Well I was in for a shock. At home we ate our cereal first, then hot stuff, such as baked beans on toast, or fishcakes. I sat down at Alice’s table and waited for my breakfast to arrive. She wasted time asking me how everyone was at home and if I was missing her. I just wished she’d hurry up; I was starving. Finally she brought it out and I grabbed my spoon in readiness.
What!
Where was my cereal? In front of me was a plate. Not a bowl, but a plate! I looked at the crisp slice of toast dripping with butter and honey.
It wasn’t right at all, but I was so tempted. Pushing my confusion aside I stuffed the warm food in my mouth. Mmmm. Crisp on the outside and light and fluffy on the inside. Just how I liked it.
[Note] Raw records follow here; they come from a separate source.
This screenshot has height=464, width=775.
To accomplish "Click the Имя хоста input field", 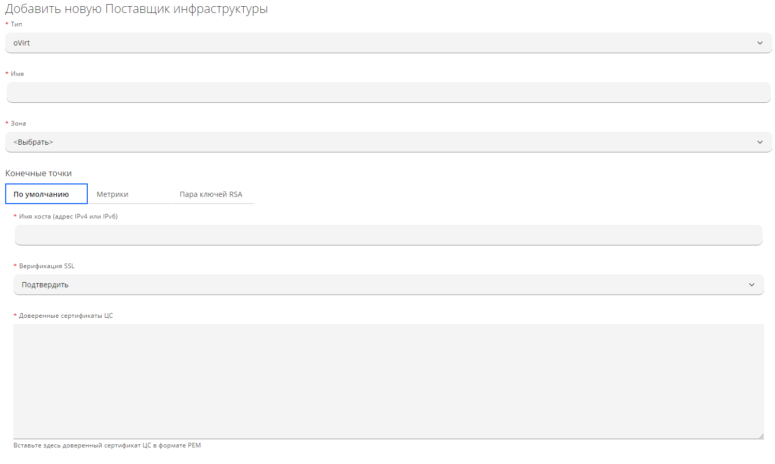I will coord(388,235).
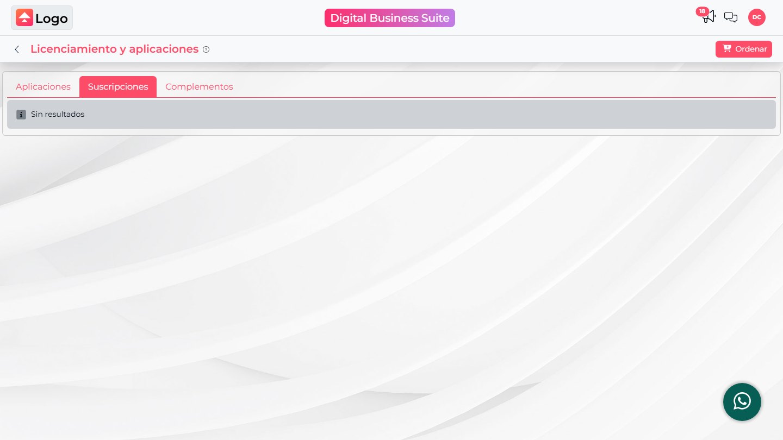The width and height of the screenshot is (783, 440).
Task: Click the Digital Business Suite badge
Action: click(390, 18)
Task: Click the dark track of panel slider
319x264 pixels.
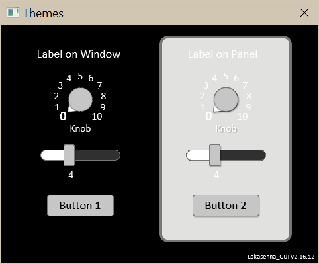Action: tap(243, 155)
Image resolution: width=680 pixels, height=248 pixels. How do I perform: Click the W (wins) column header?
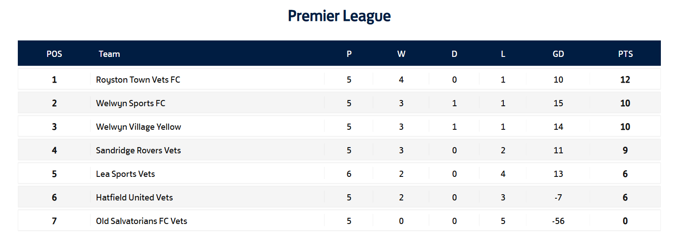[x=401, y=54]
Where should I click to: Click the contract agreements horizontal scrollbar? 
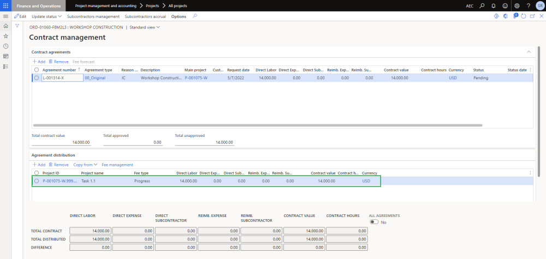tap(257, 125)

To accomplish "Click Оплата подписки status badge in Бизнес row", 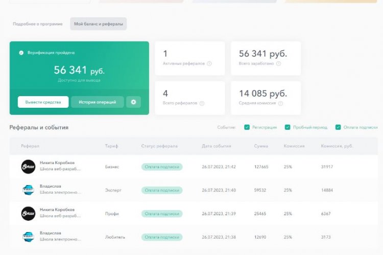I will pos(162,167).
Alice may not do things the same way as Mum, but she knew how to make good toast!
I wish I hadn’t cared so much about that toast and had told her that I missed her. But I didn’t know then that I wouldn’t see her again for a very long time.
As a six-year-old, I wasn’t told what was going on. I just had a sense that things were not quite right in our house. What happened was discussed by a committee of male priests behind closed doors. But what I can say is this.
Radio and recorded music, which might expose us to worldly influences, were banned, so the first job my dad did when he bought a car was take out the radio-cassette player and store it away in a drawer, to put back in if he ever sold the vehicle. My brother was not like my dad. He bought a Fiat Strada when he was eighteen and didn’t remove the radio. He just wanted to do what other teenagers did. Someone in the Fellowship noticed and accusations of sinful behaviour were made. Mum looked under Victor’s bed, found some music cassettes and threw them out.
If only that had been the end of it, but it wasn’t. There were further accusations, including something about a deliberate car crash outside a meeting room, and a trip to the cinema. I don’t know what was true and what was not, but it didn’t really matter. Mum and Dad thought that the priests were just looking for a reason to punish them, and Victor was the scapegoat. Mum and Dad were considered troublemakers themselves, speaking up about things they thought were corrupt. It didn’t pay to question those in charge.
At the last meeting I ever went to, I stood outside in the car park with my friend Stelly – two little girls in their best dresses and matching headscarves among the hundred or so cars. We did not rush about as we usually did. I looked at her. She was perfect: a good Fellowship girl.
‘It’s going to happen, isn’t it?’ I asked.
‘Lindsey, you are not going to be “shut up”,’ she replied. ‘You’re just not.’
She sounded so sure.
I never saw her again.
‘Bastards!’ Samantha shouted. We were supposed to be in bed but the pair of us were sitting at the top of the stairs, leaning forward, craning our necks to peek down through the gaps in the banisters and get a good look into the hallway. Her profanity must have been heard, but no one looked up.